→ **PROVIDED RECORDS**
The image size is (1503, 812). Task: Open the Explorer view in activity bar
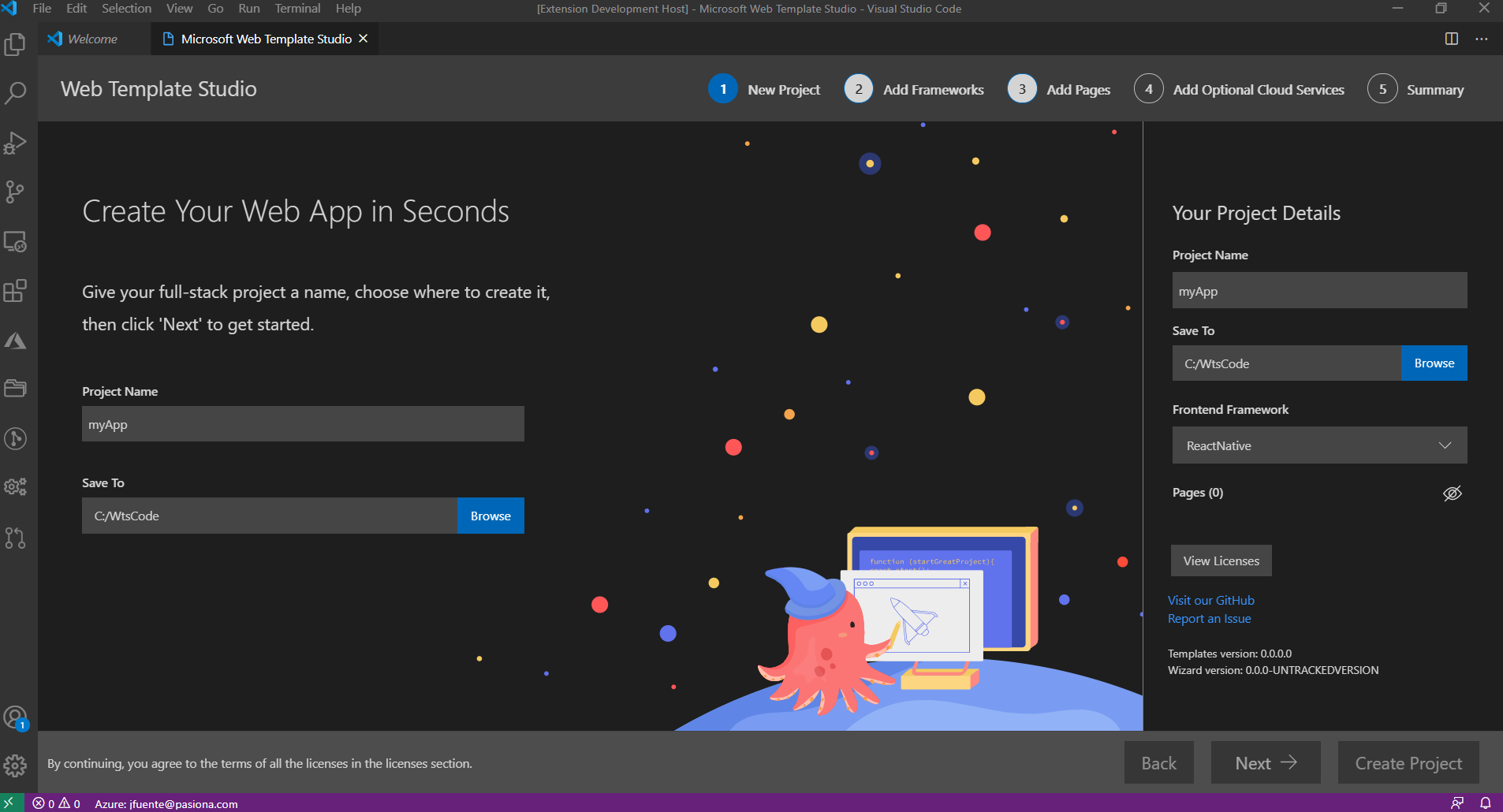coord(15,44)
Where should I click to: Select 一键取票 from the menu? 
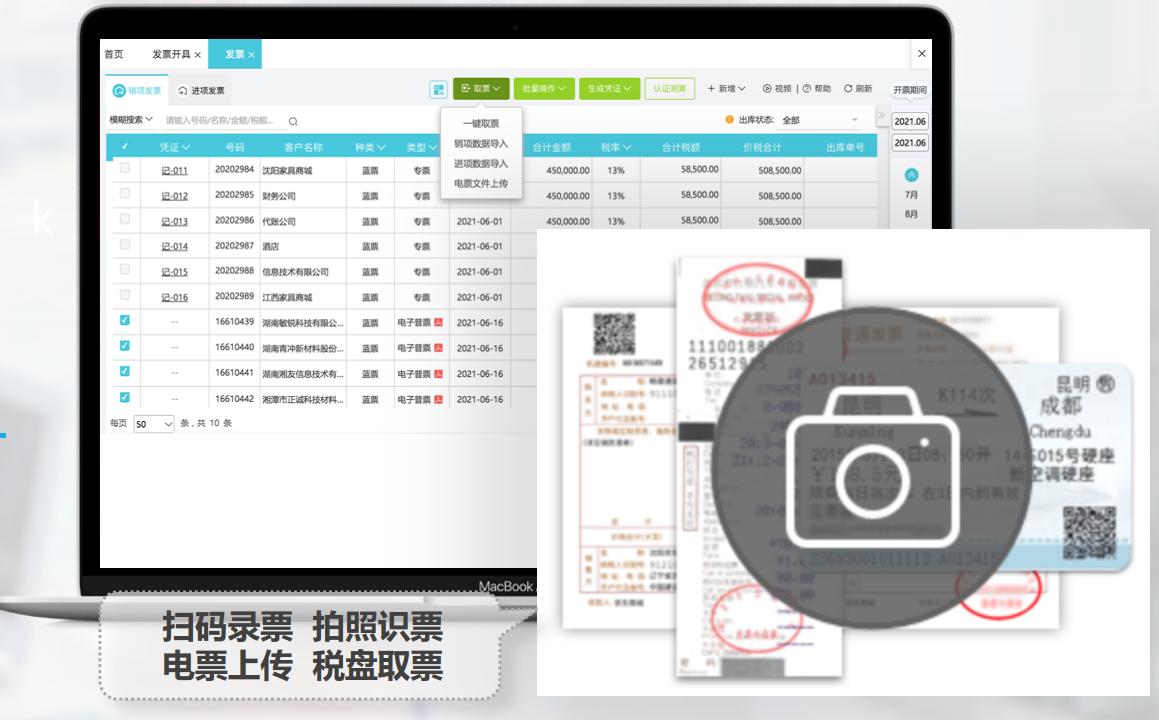[x=481, y=123]
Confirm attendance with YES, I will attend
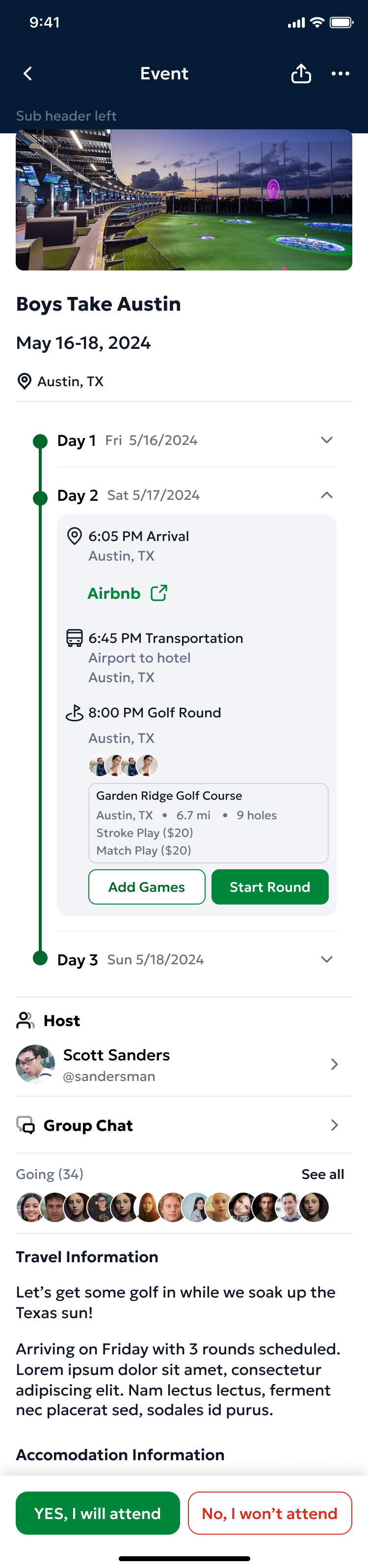This screenshot has width=368, height=1568. (x=98, y=1513)
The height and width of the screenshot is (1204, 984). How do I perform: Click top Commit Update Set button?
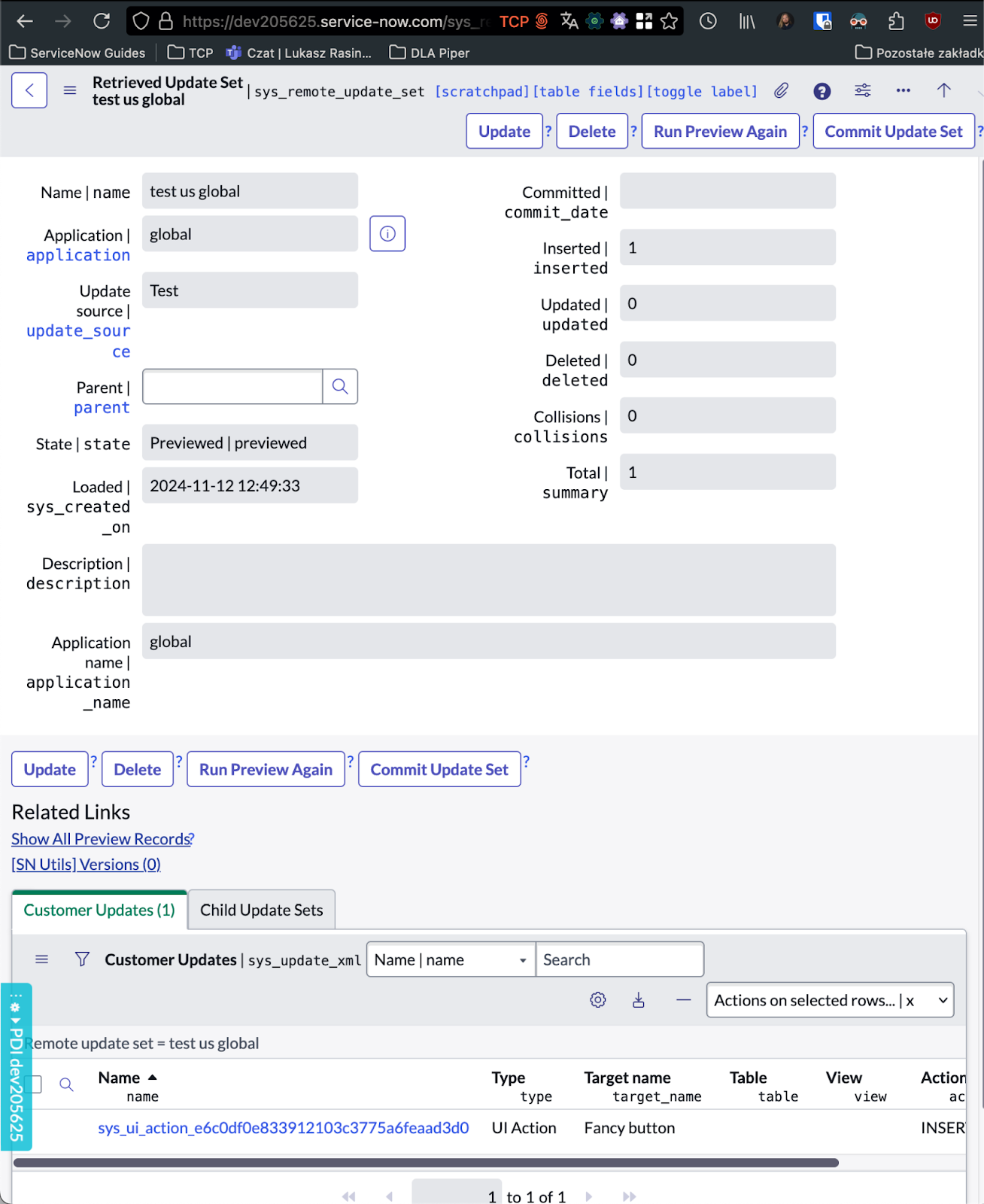point(893,132)
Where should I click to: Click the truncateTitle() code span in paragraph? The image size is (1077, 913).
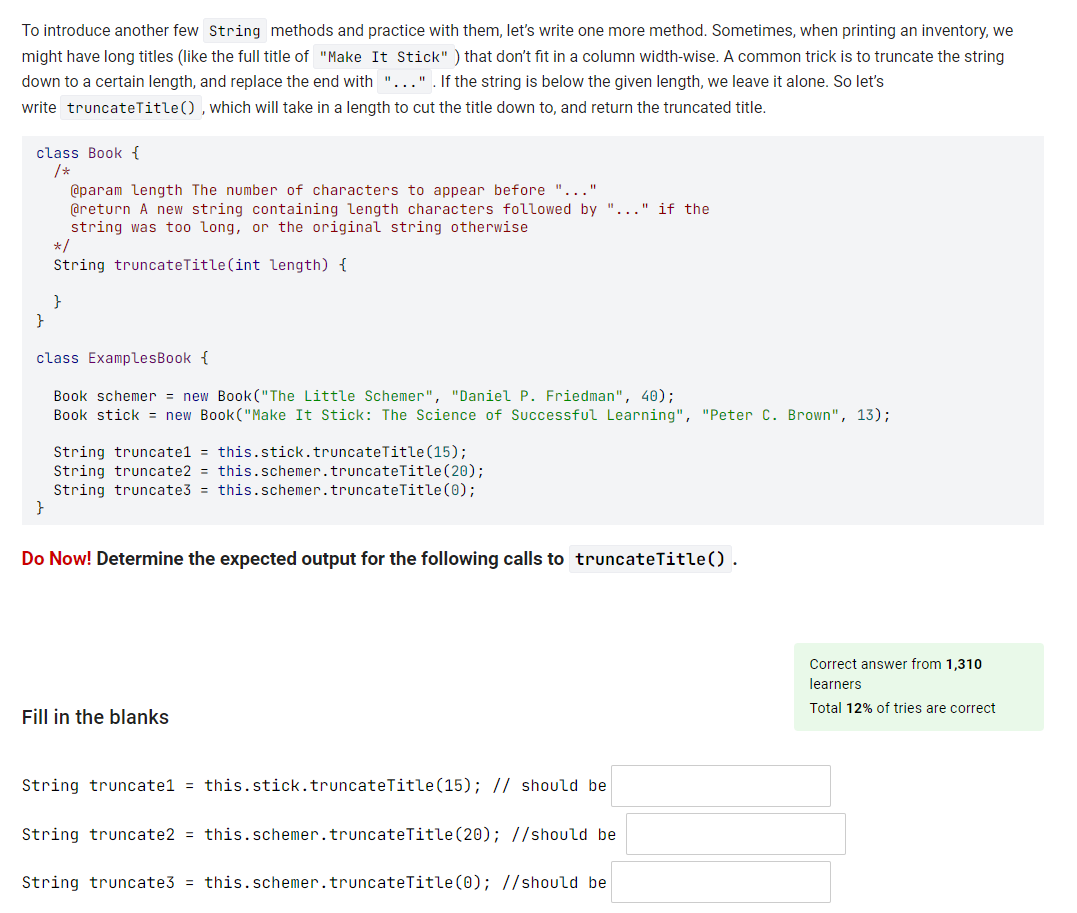pyautogui.click(x=130, y=106)
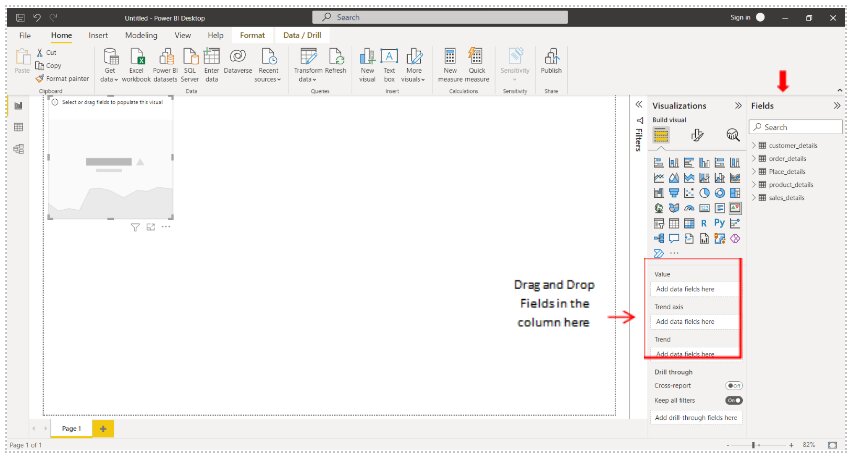Click the Get data icon
Image resolution: width=852 pixels, height=459 pixels.
(x=110, y=58)
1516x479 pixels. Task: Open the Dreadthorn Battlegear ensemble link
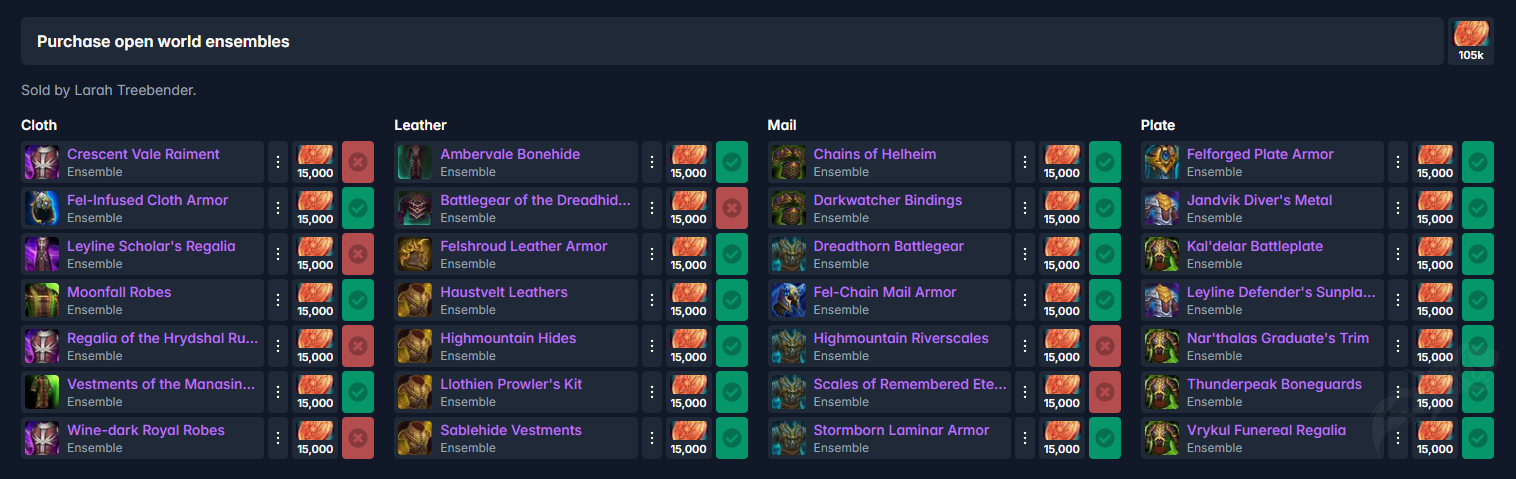[888, 246]
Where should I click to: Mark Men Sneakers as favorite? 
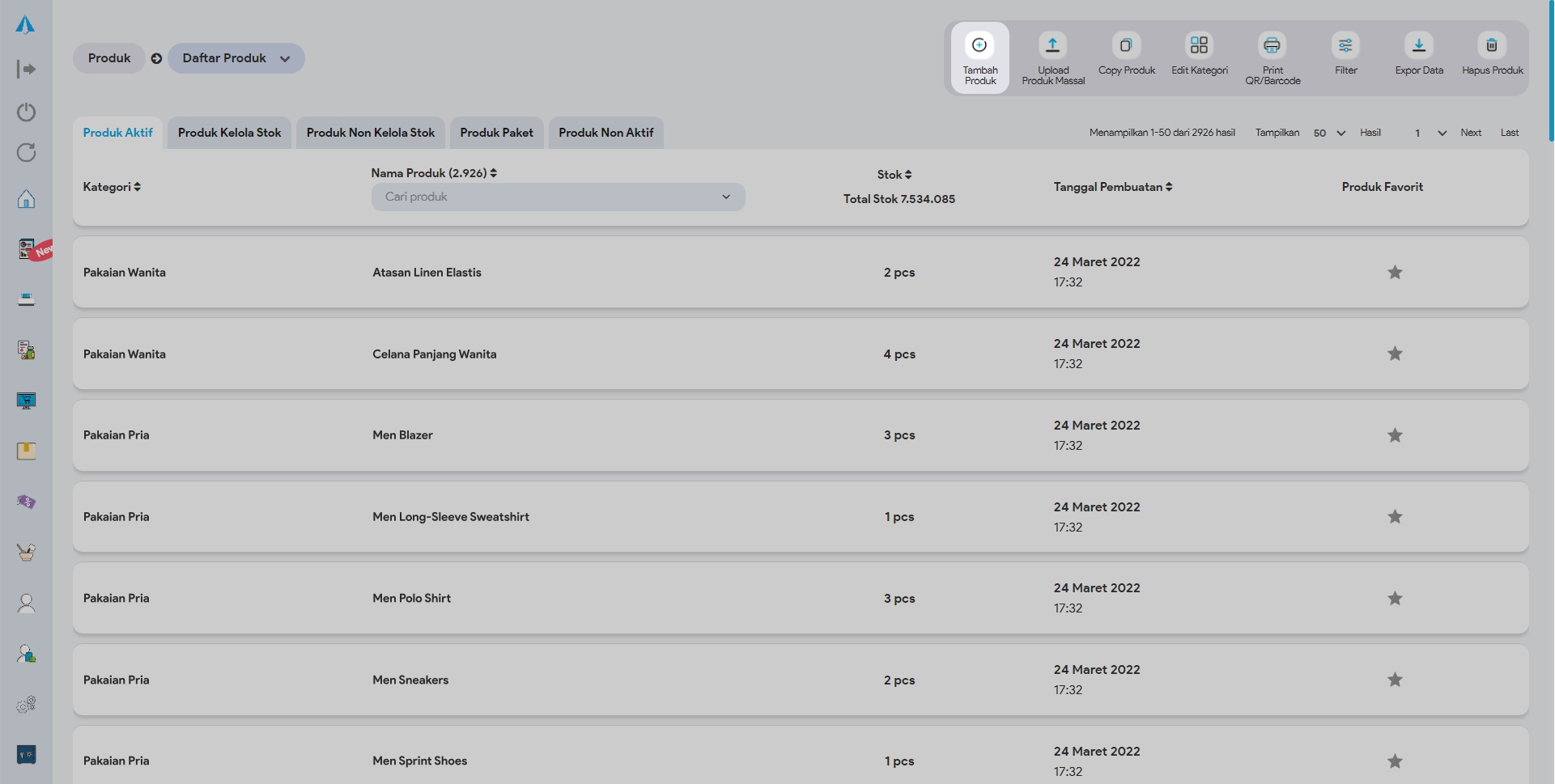[1395, 680]
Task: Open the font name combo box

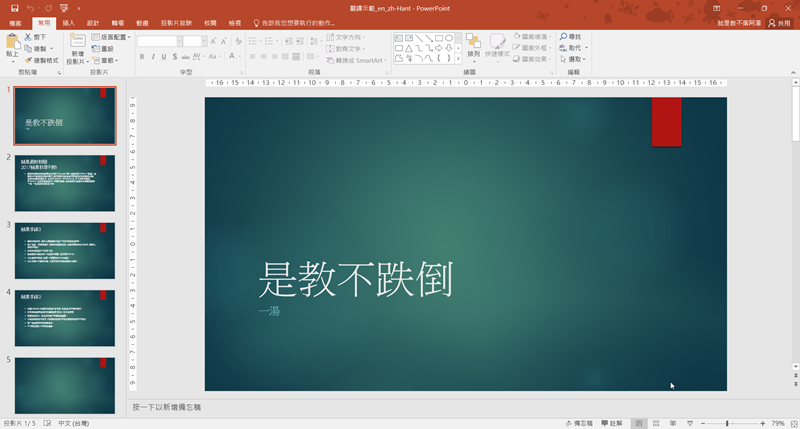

→ **EXERCISE PROMPT**
Omit the pictures and please write out exactly the lines between the one containing "Where should I click to: Mark" and the last line of the entries, both included.

→ **SOLVED EXERCISE**
Where should I click to: Mark Men Sneakers as favorite? 
[1395, 680]
Task: Open the font name combo box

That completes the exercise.